Symmetry based determination of space-time functions in nonequilibrium growth processes

TL;DR

This paper derives universal scaling functions for space-time correlation and response in nonequilibrium growth processes using symmetry principles, and confirms their applicability through atomistic models in different dimensions.

Contribution

It introduces a symmetry-based method to determine universal functions in nonequilibrium growth, correcting previous classifications of model universality classes.

Findings

Derived universal scaling functions from symmetry considerations.

Confirmed models belong to a single universality class in 1+1 and 2+1 dimensions.

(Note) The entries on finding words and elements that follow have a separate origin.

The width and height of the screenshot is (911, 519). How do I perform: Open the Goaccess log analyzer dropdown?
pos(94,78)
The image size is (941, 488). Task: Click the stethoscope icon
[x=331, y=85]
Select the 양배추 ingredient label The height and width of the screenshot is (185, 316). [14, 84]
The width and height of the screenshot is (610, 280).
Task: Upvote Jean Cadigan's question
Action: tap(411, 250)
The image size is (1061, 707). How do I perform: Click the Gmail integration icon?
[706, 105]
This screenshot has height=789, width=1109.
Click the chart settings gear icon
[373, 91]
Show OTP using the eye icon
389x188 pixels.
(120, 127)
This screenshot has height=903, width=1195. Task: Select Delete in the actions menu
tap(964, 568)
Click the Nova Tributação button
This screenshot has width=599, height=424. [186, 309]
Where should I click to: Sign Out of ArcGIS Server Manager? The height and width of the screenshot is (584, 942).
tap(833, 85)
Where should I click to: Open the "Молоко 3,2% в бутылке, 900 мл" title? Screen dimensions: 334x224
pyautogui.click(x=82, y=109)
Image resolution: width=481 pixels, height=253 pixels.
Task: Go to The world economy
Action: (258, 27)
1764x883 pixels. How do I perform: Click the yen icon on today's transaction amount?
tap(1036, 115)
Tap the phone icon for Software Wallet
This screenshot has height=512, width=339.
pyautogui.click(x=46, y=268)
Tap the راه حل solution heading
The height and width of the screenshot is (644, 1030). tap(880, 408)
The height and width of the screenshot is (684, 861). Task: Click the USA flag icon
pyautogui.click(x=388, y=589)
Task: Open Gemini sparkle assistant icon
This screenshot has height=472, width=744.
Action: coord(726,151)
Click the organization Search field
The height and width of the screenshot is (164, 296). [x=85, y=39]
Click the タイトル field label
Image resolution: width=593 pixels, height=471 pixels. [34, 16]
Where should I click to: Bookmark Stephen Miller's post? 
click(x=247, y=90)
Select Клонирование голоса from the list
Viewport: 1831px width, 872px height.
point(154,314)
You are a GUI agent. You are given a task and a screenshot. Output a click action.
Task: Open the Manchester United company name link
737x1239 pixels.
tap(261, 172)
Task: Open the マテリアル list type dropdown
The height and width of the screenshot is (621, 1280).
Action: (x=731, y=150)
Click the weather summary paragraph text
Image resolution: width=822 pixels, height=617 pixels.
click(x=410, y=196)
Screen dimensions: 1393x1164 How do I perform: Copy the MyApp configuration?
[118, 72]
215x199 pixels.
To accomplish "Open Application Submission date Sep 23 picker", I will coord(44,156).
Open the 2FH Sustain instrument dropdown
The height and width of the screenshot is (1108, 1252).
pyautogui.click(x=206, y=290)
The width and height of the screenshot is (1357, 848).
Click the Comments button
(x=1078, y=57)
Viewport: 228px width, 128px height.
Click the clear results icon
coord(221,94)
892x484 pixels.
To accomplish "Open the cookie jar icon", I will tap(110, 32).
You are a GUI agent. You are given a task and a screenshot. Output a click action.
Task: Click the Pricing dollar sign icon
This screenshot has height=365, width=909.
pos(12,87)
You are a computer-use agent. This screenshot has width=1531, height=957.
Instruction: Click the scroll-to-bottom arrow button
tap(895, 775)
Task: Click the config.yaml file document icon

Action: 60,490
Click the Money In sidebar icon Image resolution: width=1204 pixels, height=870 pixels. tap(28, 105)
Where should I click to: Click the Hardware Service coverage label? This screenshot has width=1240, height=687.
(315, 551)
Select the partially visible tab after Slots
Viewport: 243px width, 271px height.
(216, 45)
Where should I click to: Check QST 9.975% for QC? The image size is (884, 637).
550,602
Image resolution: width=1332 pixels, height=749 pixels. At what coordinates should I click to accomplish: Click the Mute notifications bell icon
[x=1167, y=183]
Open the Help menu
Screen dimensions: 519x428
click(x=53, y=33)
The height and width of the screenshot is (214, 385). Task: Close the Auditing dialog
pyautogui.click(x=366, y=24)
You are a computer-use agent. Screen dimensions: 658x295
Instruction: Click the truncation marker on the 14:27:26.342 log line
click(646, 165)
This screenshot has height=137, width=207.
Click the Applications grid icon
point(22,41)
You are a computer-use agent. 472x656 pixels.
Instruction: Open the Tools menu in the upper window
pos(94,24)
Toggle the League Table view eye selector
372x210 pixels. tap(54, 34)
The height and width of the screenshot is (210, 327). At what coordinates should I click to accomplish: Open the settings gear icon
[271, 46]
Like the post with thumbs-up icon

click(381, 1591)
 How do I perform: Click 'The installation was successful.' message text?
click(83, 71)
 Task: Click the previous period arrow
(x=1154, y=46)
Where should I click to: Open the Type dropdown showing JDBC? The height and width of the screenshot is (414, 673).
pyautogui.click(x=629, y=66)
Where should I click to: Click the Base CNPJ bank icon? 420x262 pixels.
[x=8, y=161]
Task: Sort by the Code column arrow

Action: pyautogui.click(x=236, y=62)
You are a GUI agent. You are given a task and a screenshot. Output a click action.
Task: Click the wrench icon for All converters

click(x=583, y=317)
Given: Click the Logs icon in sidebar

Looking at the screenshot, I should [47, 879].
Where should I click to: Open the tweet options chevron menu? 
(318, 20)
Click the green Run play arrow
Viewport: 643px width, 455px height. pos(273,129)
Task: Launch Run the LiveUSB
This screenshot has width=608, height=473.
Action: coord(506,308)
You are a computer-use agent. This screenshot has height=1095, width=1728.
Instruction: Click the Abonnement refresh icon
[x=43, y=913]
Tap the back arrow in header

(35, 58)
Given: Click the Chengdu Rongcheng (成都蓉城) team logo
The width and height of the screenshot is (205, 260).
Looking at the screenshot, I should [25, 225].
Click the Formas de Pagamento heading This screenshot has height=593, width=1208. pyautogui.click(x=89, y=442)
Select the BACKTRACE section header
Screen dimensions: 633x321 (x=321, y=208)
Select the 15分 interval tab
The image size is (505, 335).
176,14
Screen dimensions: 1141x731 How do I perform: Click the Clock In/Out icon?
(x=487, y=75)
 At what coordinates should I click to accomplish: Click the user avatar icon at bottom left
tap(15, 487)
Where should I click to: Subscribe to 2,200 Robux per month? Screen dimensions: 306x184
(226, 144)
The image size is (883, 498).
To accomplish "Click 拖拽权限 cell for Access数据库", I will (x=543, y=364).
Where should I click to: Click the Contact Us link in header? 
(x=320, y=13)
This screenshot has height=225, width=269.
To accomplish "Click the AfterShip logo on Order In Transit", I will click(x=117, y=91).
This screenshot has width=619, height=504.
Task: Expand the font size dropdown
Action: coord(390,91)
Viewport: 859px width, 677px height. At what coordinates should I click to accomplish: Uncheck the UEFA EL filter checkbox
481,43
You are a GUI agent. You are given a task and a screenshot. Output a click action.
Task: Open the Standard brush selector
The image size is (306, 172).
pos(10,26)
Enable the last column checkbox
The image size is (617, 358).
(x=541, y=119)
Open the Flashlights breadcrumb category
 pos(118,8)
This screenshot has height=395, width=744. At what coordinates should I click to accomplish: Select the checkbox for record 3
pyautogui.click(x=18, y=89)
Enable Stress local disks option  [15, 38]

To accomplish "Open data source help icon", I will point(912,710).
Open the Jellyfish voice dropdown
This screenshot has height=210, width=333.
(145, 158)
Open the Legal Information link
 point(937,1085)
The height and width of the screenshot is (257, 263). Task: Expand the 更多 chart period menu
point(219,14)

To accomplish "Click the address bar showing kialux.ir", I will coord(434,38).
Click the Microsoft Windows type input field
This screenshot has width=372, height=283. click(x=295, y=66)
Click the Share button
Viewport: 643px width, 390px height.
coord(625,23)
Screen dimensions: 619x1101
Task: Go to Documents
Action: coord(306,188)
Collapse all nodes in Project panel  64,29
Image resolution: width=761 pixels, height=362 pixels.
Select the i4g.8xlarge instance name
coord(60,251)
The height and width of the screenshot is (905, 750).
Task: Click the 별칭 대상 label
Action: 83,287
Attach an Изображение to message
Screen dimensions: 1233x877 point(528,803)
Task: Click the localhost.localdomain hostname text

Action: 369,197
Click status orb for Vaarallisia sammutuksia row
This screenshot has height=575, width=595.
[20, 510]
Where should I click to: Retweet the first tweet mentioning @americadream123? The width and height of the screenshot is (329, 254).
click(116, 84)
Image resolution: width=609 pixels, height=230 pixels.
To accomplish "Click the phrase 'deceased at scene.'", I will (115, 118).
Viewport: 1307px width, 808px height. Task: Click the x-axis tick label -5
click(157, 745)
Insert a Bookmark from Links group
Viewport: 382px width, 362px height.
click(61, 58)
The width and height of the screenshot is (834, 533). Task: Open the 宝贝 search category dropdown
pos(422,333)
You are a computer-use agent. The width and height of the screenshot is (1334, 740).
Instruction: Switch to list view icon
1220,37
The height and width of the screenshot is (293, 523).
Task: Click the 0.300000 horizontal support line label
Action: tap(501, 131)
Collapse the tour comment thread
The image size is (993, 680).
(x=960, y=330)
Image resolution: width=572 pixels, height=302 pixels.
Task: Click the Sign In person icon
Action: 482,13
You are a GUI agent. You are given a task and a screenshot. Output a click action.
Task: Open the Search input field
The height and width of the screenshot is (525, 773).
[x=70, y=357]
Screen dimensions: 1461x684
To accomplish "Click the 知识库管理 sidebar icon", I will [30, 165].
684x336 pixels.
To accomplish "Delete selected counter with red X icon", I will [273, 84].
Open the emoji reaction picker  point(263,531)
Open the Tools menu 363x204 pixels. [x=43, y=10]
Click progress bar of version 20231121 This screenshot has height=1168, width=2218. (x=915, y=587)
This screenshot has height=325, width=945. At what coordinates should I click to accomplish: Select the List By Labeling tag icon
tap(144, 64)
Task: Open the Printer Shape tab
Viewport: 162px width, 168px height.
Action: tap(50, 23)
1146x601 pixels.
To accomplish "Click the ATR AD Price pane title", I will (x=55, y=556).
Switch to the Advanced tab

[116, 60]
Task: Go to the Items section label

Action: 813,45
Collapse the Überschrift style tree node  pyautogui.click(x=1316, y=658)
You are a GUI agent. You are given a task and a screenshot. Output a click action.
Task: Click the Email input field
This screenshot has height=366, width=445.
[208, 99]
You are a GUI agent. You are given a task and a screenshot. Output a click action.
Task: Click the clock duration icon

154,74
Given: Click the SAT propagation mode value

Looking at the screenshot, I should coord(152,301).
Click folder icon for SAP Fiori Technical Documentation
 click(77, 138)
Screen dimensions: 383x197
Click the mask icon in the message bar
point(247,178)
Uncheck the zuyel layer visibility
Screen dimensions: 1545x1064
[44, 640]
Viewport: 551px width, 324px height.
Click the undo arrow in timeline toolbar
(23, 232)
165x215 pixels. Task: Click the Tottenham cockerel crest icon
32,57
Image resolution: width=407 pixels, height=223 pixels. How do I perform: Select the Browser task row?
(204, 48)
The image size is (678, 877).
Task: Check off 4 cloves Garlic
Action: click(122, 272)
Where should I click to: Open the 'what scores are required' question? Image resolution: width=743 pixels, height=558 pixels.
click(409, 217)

Corrected earlier claims about different universality classes in 2+1 dimensions.

Abstract

We study the space-time correlation and response functions in nonequilibrium growth processes described by linear stochastic Langevin equations. Exploiting exclusively the existence of space and time dependent symmetries of the noiseless part of these equations, we derive expressions for the universal scaling functions of two-time quantities which are found to agree with the exact expressions obtained from the stochastic equations of motion. The usefulness of the space-time functions is illustrated through the investigation of two atomistic growth models, the Family model and the restricted Family model, which are shown to belong to a unique universality class in 1+1 and in 2+1 space dimensions. This corrects earlier studies which claimed that in 2+1 dimensions the two models belong to different universality classes.